Marilah kita perhatikan lebih rinci melihat rerainan Pegorsi ini karena upacara peneguhan jiwa ini terlebih dahulu diawali oleh ritus upacara sebelumnya yaitu: Kajeng Kliwon Pemelastali, Saraswati, Soma Ribek dan Sabuh Mas serta puncaknya adalah Buda Kliwon Sinta yang di sebut dengan Pegorsi.

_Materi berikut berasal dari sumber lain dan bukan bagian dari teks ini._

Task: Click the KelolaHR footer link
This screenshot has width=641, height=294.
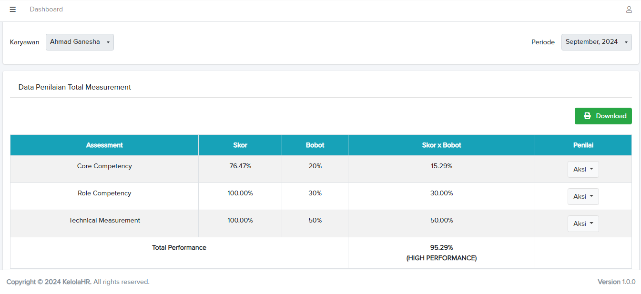Action: (77, 282)
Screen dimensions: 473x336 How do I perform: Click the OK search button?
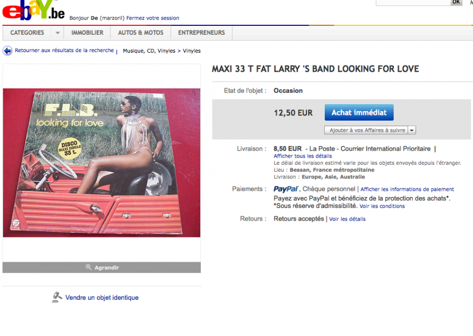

Ritus (upacara) ini intinya tidak terpisahkan dari tujuannya yaitu peneguhan jiwa (Pagerwesi) yang dilakukan oleh masyarakat secara umum. Sementara Pegorsi lebih penekanannya pada fungsi kesulinggihan yang ritusnya sebagai peneguhan angga sariranya yang menjadi lingga dalam melakukan pemujaan kehadapan Ida Bhatara Siwa Pramesti Guru. Kalau dilihat dari sudut pandang sesana akan berbeda teknis pelaksanaan dan tanggung jawabnya. Sekarang kami akan bahas dari persiapan diri dalam menyambut ritus Pegorsi bukan rerainan Pagerwesi yaitu:
Kajeng Kliwon Pemelastali atau Watugunung
Runtuh merupakan ritus yang sangat vital sekali khususnya bagi seorang Bujangga (Sulinggih) dan seorang Brahmana Guru kalau ingin melakukan pemujaan kehadapan Ida Bhatara Siwa Pramesti Guru. Pada saat ini para sulinggih akan melakukan pemujaan dengan sesayut panca lingga yang mempunyai makna menjadikan angga sariranya sebagai lingga sehingga dirinya akan menjadi dasar bhuana yang akan diciptakan. Dalam kaitannya ini, seperti apa tertulis dalam kisah Watugunung Runtuh bahwa Sanghyang Wisnu ketika mengalahkan Watugunung adalah dengan menjadi kura-kura (bedawang), berkepala cakra, dan berbadankan naga. Dalam implementasi dari cerita tersebut di simbulkan kura-kura sebagai dasar dalam proses linggih lingga didalam diri bersifat kedalam, agar selanjutnya untuk bisa melakukan proses pengringkesan dan ngelinggihin aksara didalam dirinya melalui metode pati urip aksara untuk nantinya bisa menjadikan diri sebagai siwa sekala. Ritus ini secara spesifik sangat rahasia (pingit) yang dilakukan oleh bhujangga resi dan brahmana guru di griya secara turun temurun sejak dulu. Maka dari itu kami tidak akan membabarkan proses ritusnya secara detail.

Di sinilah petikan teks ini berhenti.